‘Take with Food’: How Parents in Tanzania are Supporting National Deworming Efforts

07 Apr 2021

Children receive rice and beans prior to taking medicines at their school.

It’s a beautiful day in the coastal town of Lindi, Tanzania and children run to school with their plates in their hands. Students are preparing to receive medicine that will clear their bodies of schistosomiasis, a parasitic worm disease that can cause an itchy rash, abdominal pain, and other unpleasant effects.

Like many medicines that bear the instructions ‘take with food’, deworming treatments are better tolerated with a full stomach. That is part of what makes this day special. Local officials, teachers, and parents — supported by Tanzania’s Ministries of Health and Education — work together to provide a meal for children before they receive their medicine. This partnership is a model for countries working to increase the number of children reached with essential deworming treatments.

Improving the Health of Tanzania’s Children

Also known as bilharzia, schistosomiasis is a neglected tropical disease (NTD) found in many parts of Africa, Asia, Latin American and the Caribbean. The disease affects those who must use infected freshwater for daily needs like cooking, laundry, and bathing. The impacts of schistosomiasis infection can be particularly devastating in children —without treatment, repeated exposure can hinder a child’s nutrition, growth, and overall health and development.

Since 2010, USAID has supported the Government of Tanzania to reach its NTD control and elimination goals. Through the Act to End NTDs | East program, USAID currently provides support to treat at-risk communities, measure, and document progress, and strengthen the health system to deliver NTD services.

In Tanzania, every single district is endemic for schistosomiasis — with around 12 million school-aged children at risk. Like other countries around the globe, Tanzania is working to control these parasitic infections through treatment campaigns with praziquantel, a medicine that clears current infections and helps prevent the development of serious effects. For children both in and out of school, praziquantel is distributed through schools once a year or once every two years, depending on the prevalence in an area. It is very effective at treating the disease but can have short-lived side effects, including headache, dizziness, and stomach pain.

“Children with heavy worm burdens really need the treatment but are also more likely to experience mild side effects,” says Dr. Upendo Mwingira, Senior Advisor at RTI International on USAID’s Act to End NTDs | East program. “If students have eaten before receiving their medicine, they are far less likely to experience any side effects. And that means they will be more likely to take the medicine again in the future. That makes a meal prior to receiving the medicine an essential part of efforts to reach as many children as possible with deworming treatment.”

Engaging Communities for Treatment Success

The USAID Act to End NTDs | East program works alongside the Government of Tanzania to engage local officials, schools, and communities to collaboratively support deworming of students.

Task list –
**a)** Write out the part of the article on deworming in Tanzania starting with "Children receive rice" and going on through "other unpleasant effects.".
**b)** Answer these questions from the article on deworming in Tanzania:
(i) What other name does the article give for schistosomiasis?
(ii) Since what year has USAID supported the Government of Tanzania in reaching its NTD goals?
(iii) How often is praziquantel distributed through schools?
**c)** Pick up the article on deworming in Tanzania after its last sentence and continue it.

Records –
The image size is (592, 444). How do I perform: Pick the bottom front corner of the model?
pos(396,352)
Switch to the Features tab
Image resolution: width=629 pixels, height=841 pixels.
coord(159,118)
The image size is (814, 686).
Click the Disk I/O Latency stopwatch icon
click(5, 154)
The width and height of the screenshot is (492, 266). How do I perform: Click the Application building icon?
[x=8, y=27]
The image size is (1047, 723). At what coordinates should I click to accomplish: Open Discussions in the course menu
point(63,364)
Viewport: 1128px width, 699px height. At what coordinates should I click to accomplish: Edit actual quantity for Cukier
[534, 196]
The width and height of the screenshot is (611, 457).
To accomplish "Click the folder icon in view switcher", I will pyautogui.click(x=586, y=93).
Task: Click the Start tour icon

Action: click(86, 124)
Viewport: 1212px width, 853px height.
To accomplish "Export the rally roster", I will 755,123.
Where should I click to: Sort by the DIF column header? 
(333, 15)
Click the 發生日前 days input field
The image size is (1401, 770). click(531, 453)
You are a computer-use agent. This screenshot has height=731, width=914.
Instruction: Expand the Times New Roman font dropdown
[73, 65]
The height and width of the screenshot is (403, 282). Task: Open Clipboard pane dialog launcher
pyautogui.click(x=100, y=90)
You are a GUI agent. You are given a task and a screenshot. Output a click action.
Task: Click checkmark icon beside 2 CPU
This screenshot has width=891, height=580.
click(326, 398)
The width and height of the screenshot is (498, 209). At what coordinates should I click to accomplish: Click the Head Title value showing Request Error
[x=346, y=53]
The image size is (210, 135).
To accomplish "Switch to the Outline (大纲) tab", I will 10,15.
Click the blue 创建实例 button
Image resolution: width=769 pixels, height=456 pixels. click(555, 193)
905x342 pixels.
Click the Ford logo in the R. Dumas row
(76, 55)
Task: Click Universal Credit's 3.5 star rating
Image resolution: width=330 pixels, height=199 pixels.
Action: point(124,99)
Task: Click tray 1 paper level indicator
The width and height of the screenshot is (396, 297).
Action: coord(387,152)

Answers to the exercises –
**a)**
Children receive rice and beans prior to taking medicines at their school.

It’s a beautiful day in the coastal town of Lindi, Tanzania and children run to school with their plates in their hands. Students are preparing to receive medicine that will clear their bodies of schistosomiasis, a parasitic worm disease that can cause an itchy rash, abdominal pain, and other unpleasant effects.

**b)**
(i) Bilharzia.
(ii) Since 2010.
(iii) Once a year or once every two years, depending on the prevalence in an area.

**c)**
The seeds of this engagement were planted back in 2005 when ministries of health and education signed a Memorandum of Understanding (MOU) that established each of their roles in school-based treatment campaigns, including for the provision of food. The MOU clearly outlined these vital roles and has helped to guide their cross-sector collaboration ever since.

In fact, national policy dictates that the food must be prepared and provided on the school premises. This ensures that nobody is given the medicine on an empty stomach. The Tanzania’s National NTD Control Program (NTDCP) reminds districts and schools, “No food, no treatment!”

“Regional and district authorities are ultimately responsible for ensuring food is provided before deworming treatments are given,” says Dr. George Kabona, NTDCP Program Manager. “But the NTDCP supports their efforts fully. We engage the Regional and District education and medical officers on the importance of both fighting schistosomiasis and of ensuring children are fed before receiving medicines. All of this is achieved by conducting program work review and planning for the next annual treatment campaign, followed by training of regional and district teams (which also include health and education sectors) who cascade the knowledge and skills to the level of the community’’, says Dr. George Kabona, NTDCP Program Manager.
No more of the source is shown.